By Jason Theodorou
India's double-digit inflation remained high in June, building to an annual rate of 10.55% - which has created pressure for another interest rate rise later this month. The inflation increase was due to a rise in fuel costs, along with a rise in food prices.
Prime Minister Manmohan Singh last month publicly stated that high prices were having a considerable toll on the country's 1.2 billion people, and he said that inflation would be eased to 5.6% by the end of 2010.
The Reserve Bank of India is expected to further tighten monetary policies, due to a consistent rise in prices and limited capacity in factories. The bank raised rates by a quarter point, its third hike this year.
Wholesale prices have risen by 10.55% in June, according to data released on Wednesday. A combination of rising incomes, low agricultural yields and a rapidly expanding domestic economy have seen prices increase by 10.16% in May.

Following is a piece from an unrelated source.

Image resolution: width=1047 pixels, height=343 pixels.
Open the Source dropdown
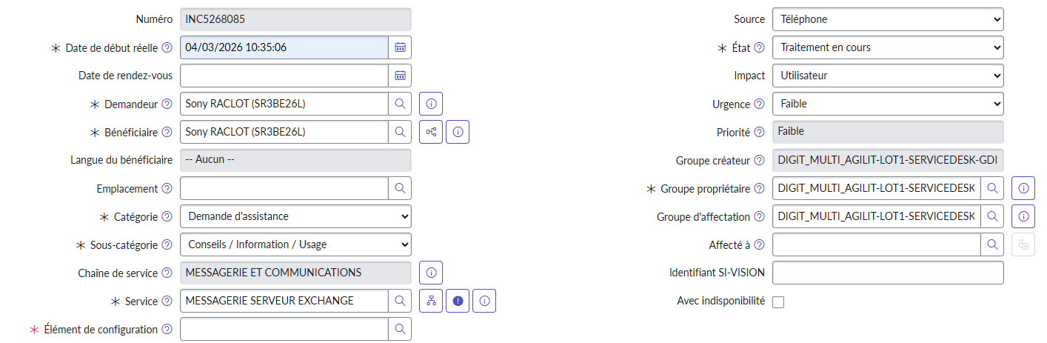(x=887, y=19)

The government has faced increased criticism for implementing a high growth strategy at the cost of India's most vulnerable citizens, who have their lives deeply affected by price rises. The Bharatija Janata party, who are in opposition, have staged a protest in Delhi over high prices.
Some analysts predict that the repo rate, a rate at which the central bank lends to commercial banks, will rise by a further 75 points from the current rate of 5.50% by the end of 2010.